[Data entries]
--- begin ---
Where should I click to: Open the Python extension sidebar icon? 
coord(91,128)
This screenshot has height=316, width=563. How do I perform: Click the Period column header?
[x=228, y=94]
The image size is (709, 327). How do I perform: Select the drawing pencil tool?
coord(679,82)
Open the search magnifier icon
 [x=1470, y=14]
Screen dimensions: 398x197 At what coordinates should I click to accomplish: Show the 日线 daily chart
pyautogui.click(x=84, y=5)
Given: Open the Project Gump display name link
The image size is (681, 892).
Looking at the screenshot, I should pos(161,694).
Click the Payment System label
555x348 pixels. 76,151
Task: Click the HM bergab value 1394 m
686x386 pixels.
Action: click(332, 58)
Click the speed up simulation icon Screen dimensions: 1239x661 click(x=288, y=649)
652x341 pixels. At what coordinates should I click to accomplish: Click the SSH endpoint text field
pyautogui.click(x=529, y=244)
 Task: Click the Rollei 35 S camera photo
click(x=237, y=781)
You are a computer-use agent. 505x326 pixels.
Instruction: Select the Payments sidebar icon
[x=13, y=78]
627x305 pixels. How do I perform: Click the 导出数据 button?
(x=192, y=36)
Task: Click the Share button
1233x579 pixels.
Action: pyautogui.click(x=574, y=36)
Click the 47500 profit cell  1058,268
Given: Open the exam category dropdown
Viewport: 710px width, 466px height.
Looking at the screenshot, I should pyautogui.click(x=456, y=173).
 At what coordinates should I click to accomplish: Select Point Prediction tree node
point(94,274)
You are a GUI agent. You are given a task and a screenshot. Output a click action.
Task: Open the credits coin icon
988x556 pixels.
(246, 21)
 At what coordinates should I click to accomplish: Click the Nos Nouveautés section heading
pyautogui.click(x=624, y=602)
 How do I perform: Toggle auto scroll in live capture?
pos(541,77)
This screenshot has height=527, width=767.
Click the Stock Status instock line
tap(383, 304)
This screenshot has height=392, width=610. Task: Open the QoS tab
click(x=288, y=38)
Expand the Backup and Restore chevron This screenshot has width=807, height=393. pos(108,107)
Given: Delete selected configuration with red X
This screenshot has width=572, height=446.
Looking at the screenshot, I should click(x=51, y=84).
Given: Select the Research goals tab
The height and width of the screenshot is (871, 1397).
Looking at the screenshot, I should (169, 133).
--- end ---
§ Stated exercise: Copy out every line from the first of the rows through the line containing "Expand the Backup", keeping both ends.

§ Result of this exercise:
Where should I click to: Open the Python extension sidebar icon? 
coord(91,128)
This screenshot has height=316, width=563. How do I perform: Click the Period column header?
[x=228, y=94]
The image size is (709, 327). How do I perform: Select the drawing pencil tool?
coord(679,82)
Open the search magnifier icon
 [x=1470, y=14]
Screen dimensions: 398x197 At what coordinates should I click to accomplish: Show the 日线 daily chart
pyautogui.click(x=84, y=5)
Given: Open the Project Gump display name link
The image size is (681, 892).
Looking at the screenshot, I should pos(161,694).
Click the Payment System label
555x348 pixels. 76,151
Task: Click the HM bergab value 1394 m
686x386 pixels.
Action: click(332, 58)
Click the speed up simulation icon Screen dimensions: 1239x661 click(x=288, y=649)
652x341 pixels. At what coordinates should I click to accomplish: Click the SSH endpoint text field
pyautogui.click(x=529, y=244)
 Task: Click the Rollei 35 S camera photo
click(x=237, y=781)
You are a computer-use agent. 505x326 pixels.
Instruction: Select the Payments sidebar icon
[x=13, y=78]
627x305 pixels. How do I perform: Click the 导出数据 button?
(x=192, y=36)
Task: Click the Share button
1233x579 pixels.
Action: pyautogui.click(x=574, y=36)
Click the 47500 profit cell  1058,268
Given: Open the exam category dropdown
Viewport: 710px width, 466px height.
Looking at the screenshot, I should pyautogui.click(x=456, y=173).
 At what coordinates should I click to accomplish: Select Point Prediction tree node
point(94,274)
You are a GUI agent. You are given a task and a screenshot. Output a click action.
Task: Open the credits coin icon
988x556 pixels.
(246, 21)
 At what coordinates should I click to accomplish: Click the Nos Nouveautés section heading
pyautogui.click(x=624, y=602)
 How do I perform: Toggle auto scroll in live capture?
pos(541,77)
This screenshot has height=527, width=767.
Click the Stock Status instock line
tap(383, 304)
This screenshot has height=392, width=610. Task: Open the QoS tab
click(x=288, y=38)
Expand the Backup and Restore chevron This screenshot has width=807, height=393. pos(108,107)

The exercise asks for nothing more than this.